I respectfully agree with that analysis of the material that was put before the district judge, save perhaps to this extent: it does not appear to address the position of any costs incurred by the claimant between the date of his arrest and the date when he received notice of the discontinuance of the proceedings. That appears to have been approximately a period of a month between 18 November 2008 and 19 December 2008.
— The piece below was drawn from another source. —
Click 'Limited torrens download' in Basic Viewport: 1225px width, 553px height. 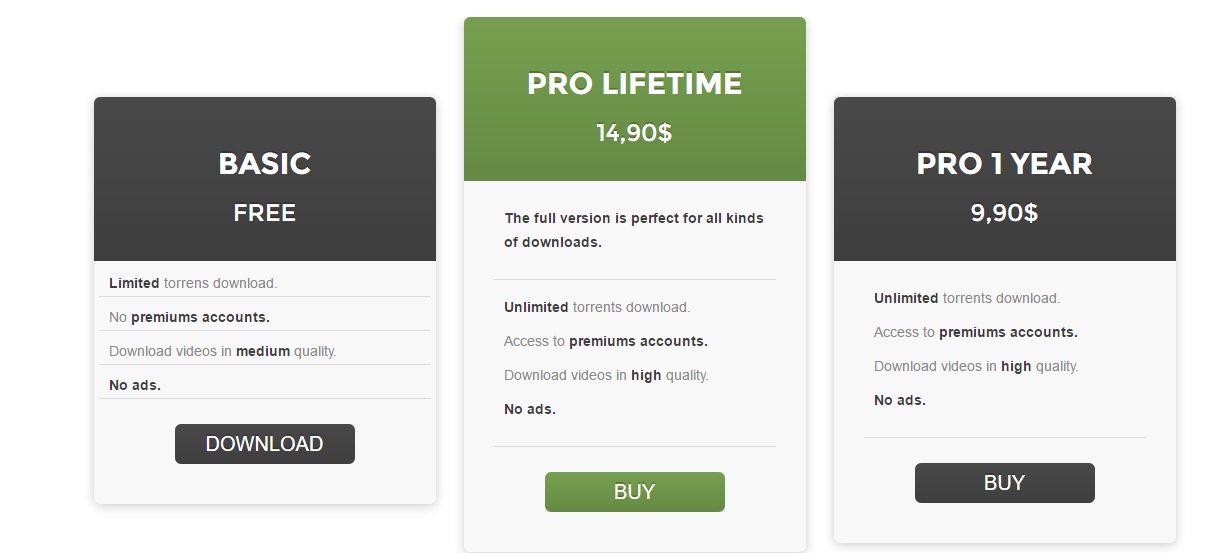tap(193, 283)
It seems to me, doing the best I can on the material that I have before me, that the claimant would have been entitled, if he could demonstrate that costs were properly incurred by him during that period, to an order in his favour. I would respectfully agree that anything before the date of his arrest and anything after the date of the legal representation order could not be the subject of such an order. Again, on the material before me, I cannot see that the district judge specifically addressed this particular period. It is a harsh conclusion to reach, because maybe the material put before him was inadequate to demonstrate precisely how the costs were incurred during that period of time. But if it be the case that the district judge did not address that specific period, then it seems to me that it would have been arguably wrong, and indeed definitely wrong, for him not to have considered whether costs were properly incurred during that time. If he had been in any doubt about it, then the matter could easily have been put over, with an invitation to the claimant to indicate precisely what costs were incurred during that period.
So since I am not satisfied that that issue was specifically addressed, the course that I ought perhaps naturally to follow is simply to grant permission to apply for judicial review in relation to that particular period and let the matter proceed in the normal way. However, the Magistrates’ Court has indicated that it wishes to play no further part in these proceedings and it seems quite plain from the letter that I have already alluded to from the claimant that he is going to find it difficult to participate in any further proceedings.
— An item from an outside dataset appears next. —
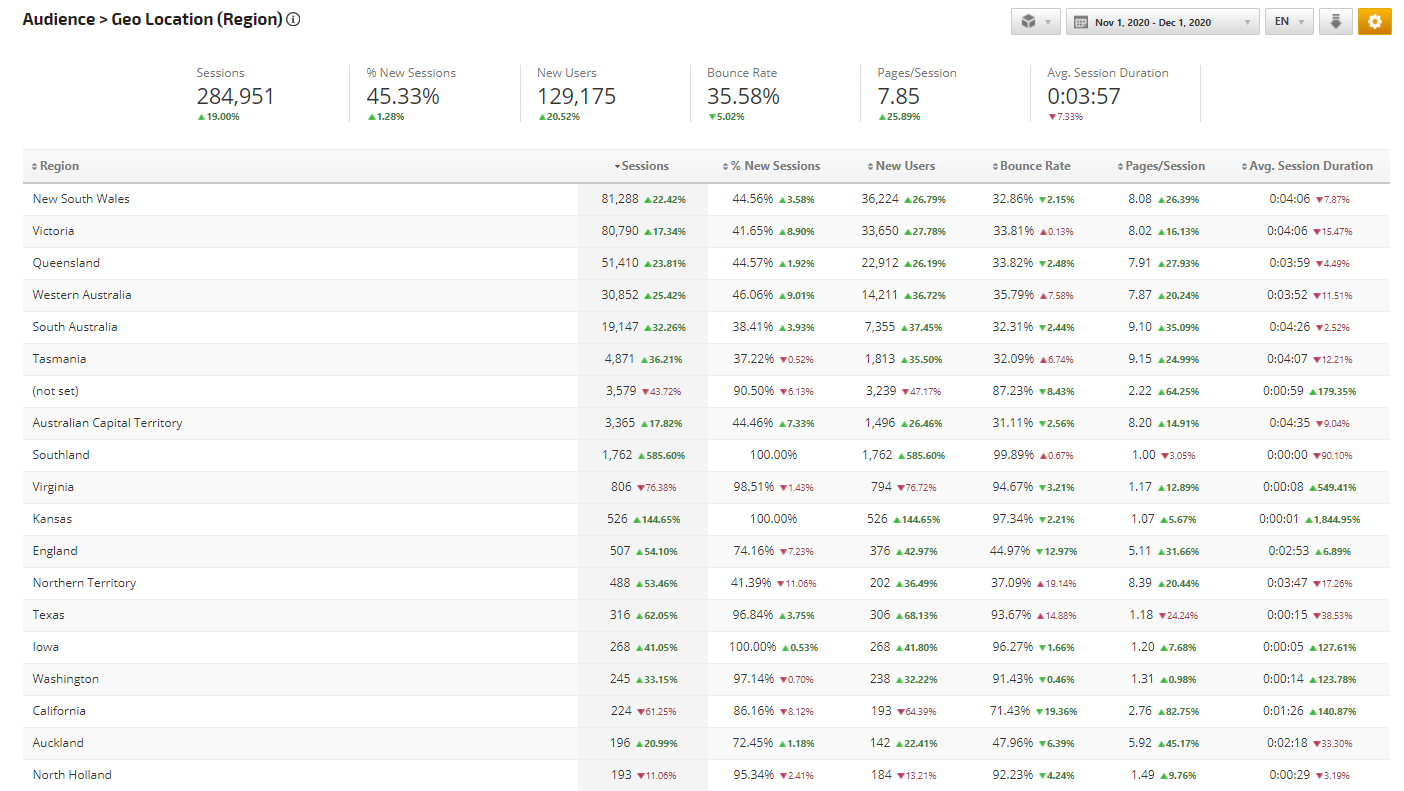Click the Sessions summary total 284,951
I think that I had better take, therefore, an unusual course, which is designed to bring an end to this matter. What I will do is grant the claimant permission to apply for judicial review in relation to his costs for the period that I have already identified, namely that of 18 November 2008 to 19 December 2008, treat this as the substantive hearing of the matter, and then proceed to exercise afresh the discretion which was open to the district judge to assess. I propose to make a very broad assessment of what costs were properly incurred during the period that I have identified. The total sum that the claimant has sought is £1,430; but is quite plain, for reasons I have already indicated, that a considerable part of that sum was incurred outside the specific period to which I have referred.
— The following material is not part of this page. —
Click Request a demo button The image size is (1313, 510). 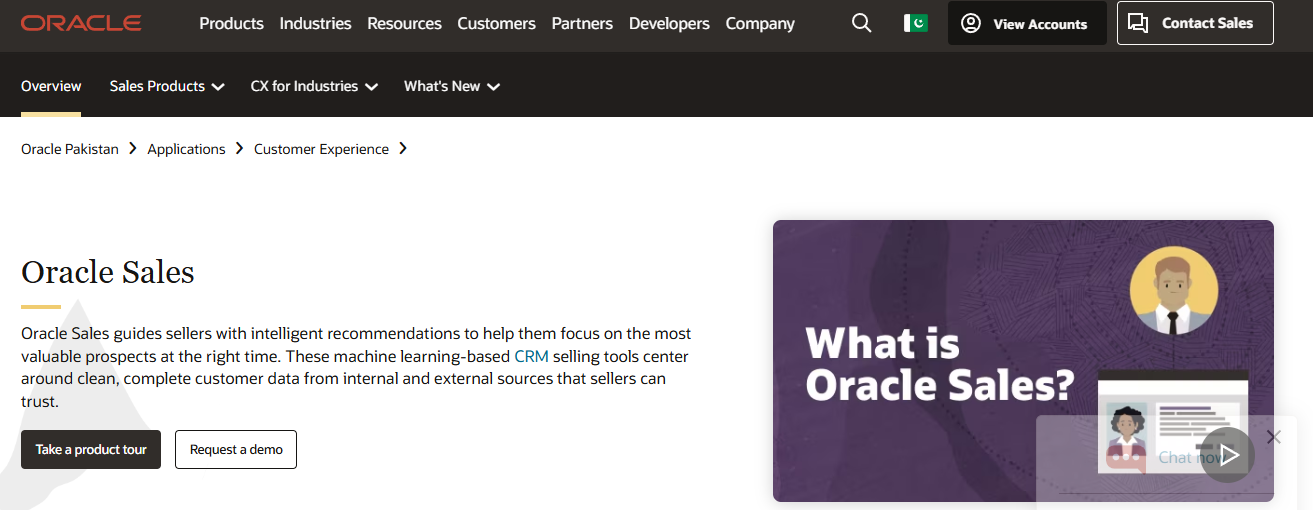pos(236,450)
Painting therefore with a very broad brush, I propose to conclude that £400 was properly incurred personally by the claimant in the period between his arrest and 19 December 2008. I will set aside the district judge’s order. I will grant the claimant a defendant’s costs order in the sum of £400. Because I have taken the unusual course that I have, I will grant either party permission to apply in writing within 14 days to make further representations if they wish. I hope, however, that neither party will avail themselves of that opportunity and I hope that this order with then put an end to this rather unfortunate matter.
Order: Application granted. Appeal allowed in Part. Costs order.